"Yes, 'e fit--like fits. Looked, too, as if 'e was born ter die on the field o' glory, and not in a bad-character suit; but, as the parson says: 'Beauty is vain. I will repay, saith the Lord.'"

The confused morality of this passed Peroo by; and yet something not altogether dissimilar lay behind his wrinkled forehead when, work over, he returned to the slip of a room and found Afford vaguely roused by his entrance.

"I--I am aware it is no possible excuse, sir," came his voice, curiously refined, curiously pathetic, "but I really have had a very chequered life, I have indeed."

"Huzoor," acquiesced Peroo, briefly; but even that was sufficient to bring the hearer closer to realities. He sat up on the string bed, looked about him stupidly, then sank back again.

"Get away! you d----d black devil," he muttered, with a sort of listless anger. "Can't you let me die in peace, you fool? Can't you let me die in the gutter, die in a bad-character suit? It's all I'm fit for--all I'm fit for." Voice, anger, listlessness, all tailed away to silence. He turned away with a sort of sob, and straightway fell asleep, for he was still far from sober.
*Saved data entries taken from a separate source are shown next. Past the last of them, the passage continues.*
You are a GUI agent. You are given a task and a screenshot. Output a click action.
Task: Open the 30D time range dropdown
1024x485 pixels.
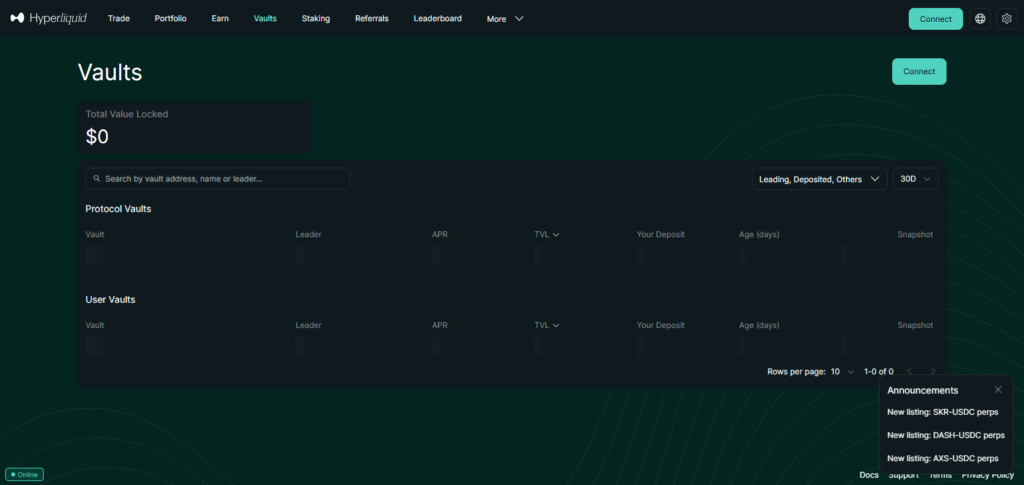pyautogui.click(x=915, y=179)
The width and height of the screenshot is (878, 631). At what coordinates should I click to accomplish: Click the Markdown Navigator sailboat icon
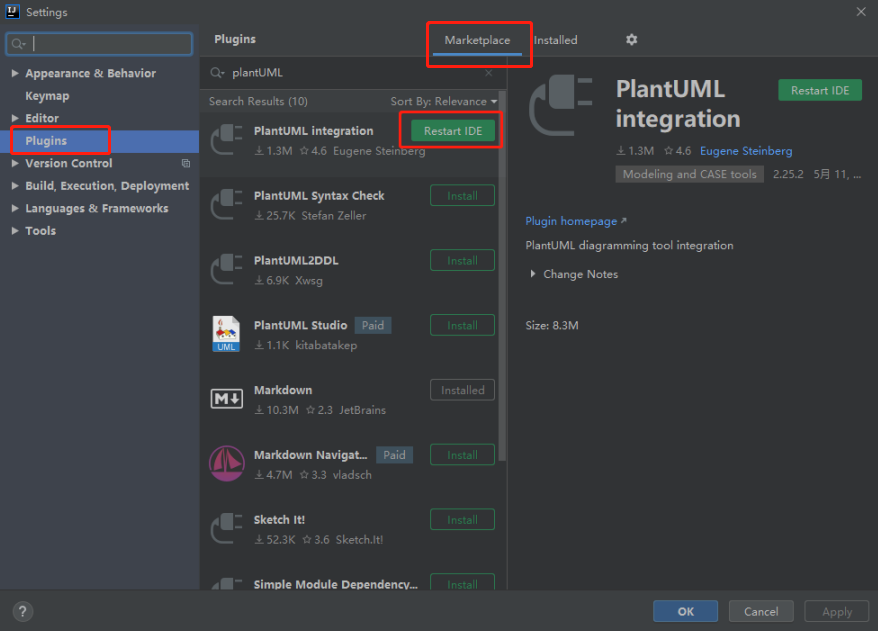point(226,464)
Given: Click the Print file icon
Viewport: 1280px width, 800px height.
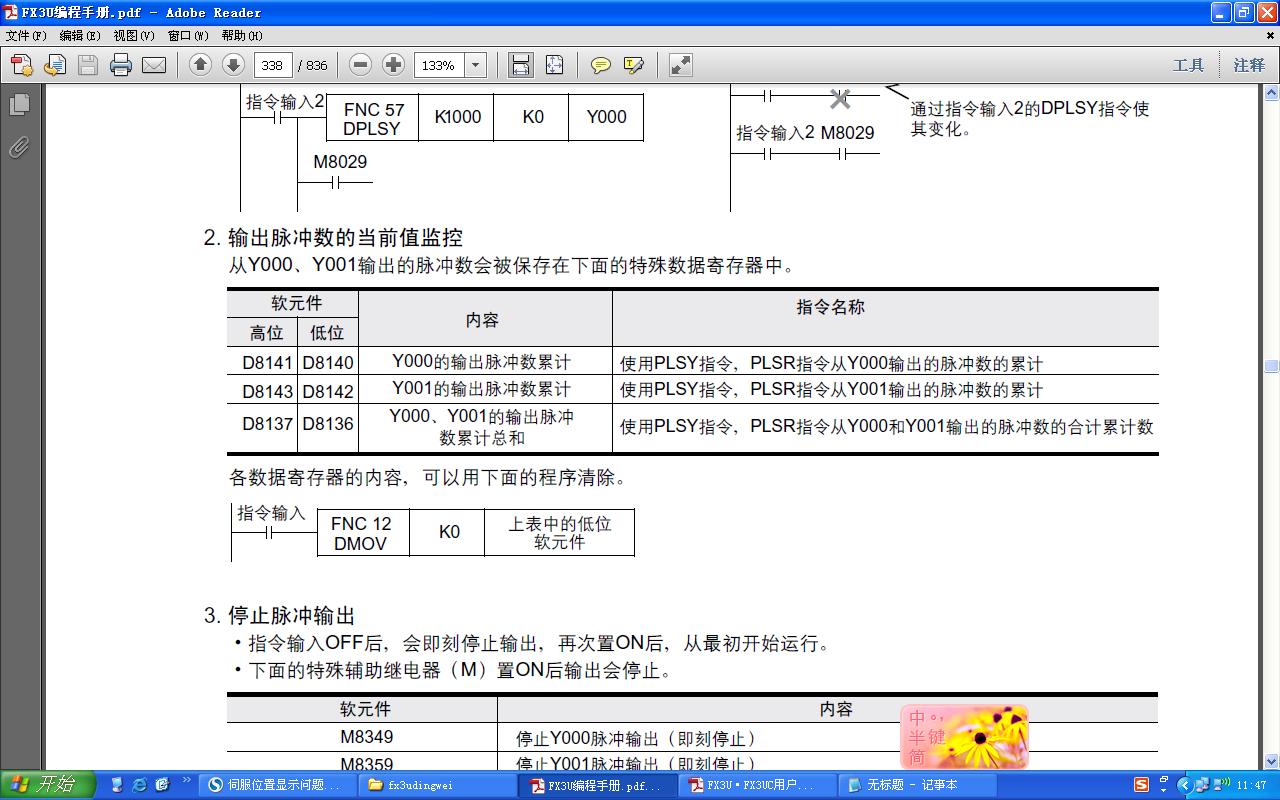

Peroo lit a cresset lamp and stood looking at him. Beauty was certainly vain here, and if the Lord was going to repay, it was time He began. Time some one began, at any rate, if the man who had fought for him, Peroo, was not to carry out his desire of dying in the gutter--dying in a bad-character suit! The latter misfortune could, however, be avoided. Things were going cheap in the bazaar that evening, as was only natural when it was to be deserted for six months at least, so it ought not to be hard to get the master an exchange for something more suitable to his beauty, if not to his death.

Five minutes afterwards George Afford, too much accustomed to such ministrations to be disturbed by the process of undressing, was still asleep, his chin resting peacefully on Peroo's best white cotton shawl, and the bad-character suit was on its way to the pawnshop round the corner. It was nigh on an hour, however, before Peroo, having concluded his bargain, came back with it, and by the light of the cresset set to work appraising his success or failure. A success certainly. The uniform was old, no doubt, but it was a corporal's; and what is more, it had three good-conduct stripes on the arm. That ought to give dignity, even to a death in the gutter.

Peroo brought out some pipeclay and pumice-stone from a crevice, and set to work cheerfully on the buttons and belts, thinking as he worked that he had indeed made a good bargain. With a judicious smear of cinnabar here and there, the tunic would be almost as good as the master's old one--plus the good-conduct stripes, of course, which he could never have gained in the regiment.

But out of it? If, for instance, the Lord were really to repay Private George Afford for that good deed in defending a poor lame man?--a good deed which no bad one could alter for the worse! Peroo on this point would have been a match for a whole college of Jesuits in casuistry, as he laid on the pipeclay with lavish hand, and burnished the buttons till they shone like gold.

It was grey dawn when George Afford woke, feeling a deferential touch on his shoulder.